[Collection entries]
------------------------------------------------------------------------
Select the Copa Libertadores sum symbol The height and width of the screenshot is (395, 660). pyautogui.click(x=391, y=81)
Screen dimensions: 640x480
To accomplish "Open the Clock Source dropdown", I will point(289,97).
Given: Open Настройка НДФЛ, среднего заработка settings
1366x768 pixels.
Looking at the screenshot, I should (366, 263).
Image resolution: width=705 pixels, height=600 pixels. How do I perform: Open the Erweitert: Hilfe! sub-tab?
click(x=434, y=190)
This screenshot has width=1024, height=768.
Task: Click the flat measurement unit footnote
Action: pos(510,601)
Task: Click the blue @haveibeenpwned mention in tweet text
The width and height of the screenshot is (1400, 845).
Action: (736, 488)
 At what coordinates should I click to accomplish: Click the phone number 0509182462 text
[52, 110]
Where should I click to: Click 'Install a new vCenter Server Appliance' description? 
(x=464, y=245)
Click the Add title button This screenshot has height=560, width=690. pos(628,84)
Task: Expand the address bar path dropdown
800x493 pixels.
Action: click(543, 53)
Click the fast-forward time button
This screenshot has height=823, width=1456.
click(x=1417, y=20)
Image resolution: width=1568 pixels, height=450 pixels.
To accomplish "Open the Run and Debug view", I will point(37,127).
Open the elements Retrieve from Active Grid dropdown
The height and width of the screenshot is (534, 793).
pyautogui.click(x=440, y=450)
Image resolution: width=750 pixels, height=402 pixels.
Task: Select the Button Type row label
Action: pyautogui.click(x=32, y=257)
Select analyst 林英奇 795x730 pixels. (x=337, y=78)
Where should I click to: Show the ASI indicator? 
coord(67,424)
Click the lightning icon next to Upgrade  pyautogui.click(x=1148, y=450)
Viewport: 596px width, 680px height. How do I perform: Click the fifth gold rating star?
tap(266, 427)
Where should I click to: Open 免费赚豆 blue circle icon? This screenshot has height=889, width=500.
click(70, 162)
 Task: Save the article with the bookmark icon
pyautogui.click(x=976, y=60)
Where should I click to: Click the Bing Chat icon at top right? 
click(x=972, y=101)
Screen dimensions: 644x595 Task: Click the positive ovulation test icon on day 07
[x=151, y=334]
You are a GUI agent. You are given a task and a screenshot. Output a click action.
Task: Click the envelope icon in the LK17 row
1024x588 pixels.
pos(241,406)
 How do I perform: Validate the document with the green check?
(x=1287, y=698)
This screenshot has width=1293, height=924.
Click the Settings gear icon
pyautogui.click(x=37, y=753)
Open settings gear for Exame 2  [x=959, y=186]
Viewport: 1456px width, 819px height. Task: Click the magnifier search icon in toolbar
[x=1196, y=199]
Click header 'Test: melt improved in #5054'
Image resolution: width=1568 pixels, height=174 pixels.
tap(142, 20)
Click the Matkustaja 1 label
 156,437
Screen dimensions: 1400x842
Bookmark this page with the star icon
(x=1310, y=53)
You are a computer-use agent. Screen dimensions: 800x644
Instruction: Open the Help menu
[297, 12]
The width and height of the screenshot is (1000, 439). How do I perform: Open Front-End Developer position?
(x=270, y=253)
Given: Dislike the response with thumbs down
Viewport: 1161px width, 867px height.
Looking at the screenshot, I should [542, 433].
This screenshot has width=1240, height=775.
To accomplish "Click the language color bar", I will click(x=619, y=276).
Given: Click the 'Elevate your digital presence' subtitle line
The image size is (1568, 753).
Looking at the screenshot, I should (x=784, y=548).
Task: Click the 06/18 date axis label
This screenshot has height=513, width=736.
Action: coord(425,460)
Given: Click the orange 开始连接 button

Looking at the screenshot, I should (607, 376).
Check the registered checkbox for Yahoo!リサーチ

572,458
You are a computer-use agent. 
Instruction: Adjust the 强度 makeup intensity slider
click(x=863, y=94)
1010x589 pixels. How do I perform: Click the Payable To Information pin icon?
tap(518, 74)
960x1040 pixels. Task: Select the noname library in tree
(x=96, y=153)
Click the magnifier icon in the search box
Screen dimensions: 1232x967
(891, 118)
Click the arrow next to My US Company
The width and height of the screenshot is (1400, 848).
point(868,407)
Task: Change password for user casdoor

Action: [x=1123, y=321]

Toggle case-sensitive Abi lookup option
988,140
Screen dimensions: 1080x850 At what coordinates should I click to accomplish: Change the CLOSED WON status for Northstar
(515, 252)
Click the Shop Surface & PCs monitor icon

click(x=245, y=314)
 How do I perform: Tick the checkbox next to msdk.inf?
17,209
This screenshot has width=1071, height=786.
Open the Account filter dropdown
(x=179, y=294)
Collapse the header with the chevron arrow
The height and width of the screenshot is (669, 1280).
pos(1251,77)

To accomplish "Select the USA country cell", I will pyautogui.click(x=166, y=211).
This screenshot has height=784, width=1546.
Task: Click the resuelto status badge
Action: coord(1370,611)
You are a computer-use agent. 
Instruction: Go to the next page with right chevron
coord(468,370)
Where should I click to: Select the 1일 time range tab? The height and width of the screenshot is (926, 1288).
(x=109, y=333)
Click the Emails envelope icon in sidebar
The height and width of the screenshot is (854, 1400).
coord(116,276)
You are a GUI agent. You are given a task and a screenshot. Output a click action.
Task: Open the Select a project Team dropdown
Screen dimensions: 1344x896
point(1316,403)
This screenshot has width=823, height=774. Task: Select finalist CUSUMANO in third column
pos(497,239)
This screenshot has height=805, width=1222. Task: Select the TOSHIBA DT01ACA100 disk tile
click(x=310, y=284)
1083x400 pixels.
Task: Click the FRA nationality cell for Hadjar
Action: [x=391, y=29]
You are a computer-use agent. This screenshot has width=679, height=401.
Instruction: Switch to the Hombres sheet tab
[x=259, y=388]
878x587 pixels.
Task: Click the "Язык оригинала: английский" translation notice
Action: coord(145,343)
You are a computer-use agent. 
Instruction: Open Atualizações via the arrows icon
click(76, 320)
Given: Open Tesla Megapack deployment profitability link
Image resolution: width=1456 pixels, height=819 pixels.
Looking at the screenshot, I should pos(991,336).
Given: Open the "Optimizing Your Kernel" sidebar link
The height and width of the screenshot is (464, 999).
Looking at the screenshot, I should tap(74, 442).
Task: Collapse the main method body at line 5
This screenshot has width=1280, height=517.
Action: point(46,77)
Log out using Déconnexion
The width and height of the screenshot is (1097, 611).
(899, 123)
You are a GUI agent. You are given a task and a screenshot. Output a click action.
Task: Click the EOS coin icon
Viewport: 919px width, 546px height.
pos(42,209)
------------------------------------------------------------------------
Problem to work on:
Swap "Where should I click to" for "Where do I click to" throughout the material and give every line again with nothing else altered.

Written response:
Select the Copa Libertadores sum symbol The height and width of the screenshot is (395, 660). pyautogui.click(x=391, y=81)
Screen dimensions: 640x480
To accomplish "Open the Clock Source dropdown", I will point(289,97).
Given: Open Настройка НДФЛ, среднего заработка settings
1366x768 pixels.
Looking at the screenshot, I should (366, 263).
Image resolution: width=705 pixels, height=600 pixels. How do I perform: Open the Erweitert: Hilfe! sub-tab?
click(x=434, y=190)
This screenshot has width=1024, height=768.
Task: Click the flat measurement unit footnote
Action: pos(510,601)
Task: Click the blue @haveibeenpwned mention in tweet text
The width and height of the screenshot is (1400, 845).
Action: (736, 488)
 At what coordinates should I click to accomplish: Click the phone number 0509182462 text
[52, 110]
Where do I click to: Click 'Install a new vCenter Server Appliance' description? 
(x=464, y=245)
Click the Add title button This screenshot has height=560, width=690. pos(628,84)
Task: Expand the address bar path dropdown
800x493 pixels.
Action: click(543, 53)
Click the fast-forward time button
This screenshot has height=823, width=1456.
click(x=1417, y=20)
Image resolution: width=1568 pixels, height=450 pixels.
To accomplish "Open the Run and Debug view", I will point(37,127).
Open the elements Retrieve from Active Grid dropdown
The height and width of the screenshot is (534, 793).
pyautogui.click(x=440, y=450)
Image resolution: width=750 pixels, height=402 pixels.
Task: Select the Button Type row label
Action: pyautogui.click(x=32, y=257)
Select analyst 林英奇 795x730 pixels. (x=337, y=78)
Where do I click to: Show the ASI indicator? 
coord(67,424)
Click the lightning icon next to Upgrade  pyautogui.click(x=1148, y=450)
Viewport: 596px width, 680px height. How do I perform: Click the fifth gold rating star?
tap(266, 427)
Where do I click to: Open 免费赚豆 blue circle icon? This screenshot has height=889, width=500.
click(70, 162)
 Task: Save the article with the bookmark icon
pyautogui.click(x=976, y=60)
Where do I click to: Click the Bing Chat icon at top right? 
click(x=972, y=101)
Screen dimensions: 644x595 Task: Click the positive ovulation test icon on day 07
[x=151, y=334]
You are a GUI agent. You are given a task and a screenshot. Output a click action.
Task: Click the envelope icon in the LK17 row
1024x588 pixels.
pos(241,406)
 How do I perform: Validate the document with the green check?
(x=1287, y=698)
This screenshot has width=1293, height=924.
Click the Settings gear icon
pyautogui.click(x=37, y=753)
Open settings gear for Exame 2  [x=959, y=186]
Viewport: 1456px width, 819px height. Task: Click the magnifier search icon in toolbar
[x=1196, y=199]
Click header 'Test: melt improved in #5054'
Image resolution: width=1568 pixels, height=174 pixels.
tap(142, 20)
Click the Matkustaja 1 label
 156,437
Screen dimensions: 1400x842
Bookmark this page with the star icon
(x=1310, y=53)
You are a computer-use agent. Screen dimensions: 800x644
Instruction: Open the Help menu
[297, 12]
The width and height of the screenshot is (1000, 439). How do I perform: Open Front-End Developer position?
(x=270, y=253)
Given: Dislike the response with thumbs down
Viewport: 1161px width, 867px height.
Looking at the screenshot, I should [542, 433].
This screenshot has width=1240, height=775.
To accomplish "Click the language color bar", I will click(x=619, y=276).
Given: Click the 'Elevate your digital presence' subtitle line
The image size is (1568, 753).
Looking at the screenshot, I should (x=784, y=548).
Task: Click the 06/18 date axis label
This screenshot has height=513, width=736.
Action: coord(425,460)
Given: Click the orange 开始连接 button

Looking at the screenshot, I should (607, 376).
Check the registered checkbox for Yahoo!リサーチ

572,458
You are a computer-use agent. 
Instruction: Adjust the 强度 makeup intensity slider
click(x=863, y=94)
1010x589 pixels. How do I perform: Click the Payable To Information pin icon?
tap(518, 74)
960x1040 pixels. Task: Select the noname library in tree
(x=96, y=153)
Click the magnifier icon in the search box
Screen dimensions: 1232x967
(891, 118)
Click the arrow next to My US Company
The width and height of the screenshot is (1400, 848).
point(868,407)
Task: Change password for user casdoor

Action: [x=1123, y=321]

Toggle case-sensitive Abi lookup option
988,140
Screen dimensions: 1080x850 At what coordinates should I click to accomplish: Change the CLOSED WON status for Northstar
(515, 252)
Click the Shop Surface & PCs monitor icon

click(x=245, y=314)
 How do I perform: Tick the checkbox next to msdk.inf?
17,209
This screenshot has width=1071, height=786.
Open the Account filter dropdown
(x=179, y=294)
Collapse the header with the chevron arrow
The height and width of the screenshot is (669, 1280).
pos(1251,77)

To accomplish "Select the USA country cell", I will pyautogui.click(x=166, y=211).
This screenshot has height=784, width=1546.
Task: Click the resuelto status badge
Action: coord(1370,611)
You are a computer-use agent. 
Instruction: Go to the next page with right chevron
coord(468,370)
Where do I click to: Select the 1일 time range tab? The height and width of the screenshot is (926, 1288).
(x=109, y=333)
Click the Emails envelope icon in sidebar
The height and width of the screenshot is (854, 1400).
coord(116,276)
You are a GUI agent. You are given a task and a screenshot. Output a click action.
Task: Open the Select a project Team dropdown
Screen dimensions: 1344x896
point(1316,403)
This screenshot has width=823, height=774. Task: Select finalist CUSUMANO in third column
pos(497,239)
This screenshot has height=805, width=1222. Task: Select the TOSHIBA DT01ACA100 disk tile
click(x=310, y=284)
1083x400 pixels.
Task: Click the FRA nationality cell for Hadjar
Action: [x=391, y=29]
You are a computer-use agent. This screenshot has width=679, height=401.
Instruction: Switch to the Hombres sheet tab
[x=259, y=388]
878x587 pixels.
Task: Click the "Язык оригинала: английский" translation notice
Action: coord(145,343)
You are a computer-use agent. 
Instruction: Open Atualizações via the arrows icon
click(76, 320)
Given: Open Tesla Megapack deployment profitability link
Image resolution: width=1456 pixels, height=819 pixels.
Looking at the screenshot, I should pos(991,336).
Given: Open the "Optimizing Your Kernel" sidebar link
The height and width of the screenshot is (464, 999).
Looking at the screenshot, I should tap(74, 442).
Task: Collapse the main method body at line 5
This screenshot has width=1280, height=517.
Action: point(46,77)
Log out using Déconnexion
The width and height of the screenshot is (1097, 611).
(899, 123)
You are a GUI agent. You are given a task and a screenshot. Output a click action.
Task: Click the EOS coin icon
Viewport: 919px width, 546px height.
pos(42,209)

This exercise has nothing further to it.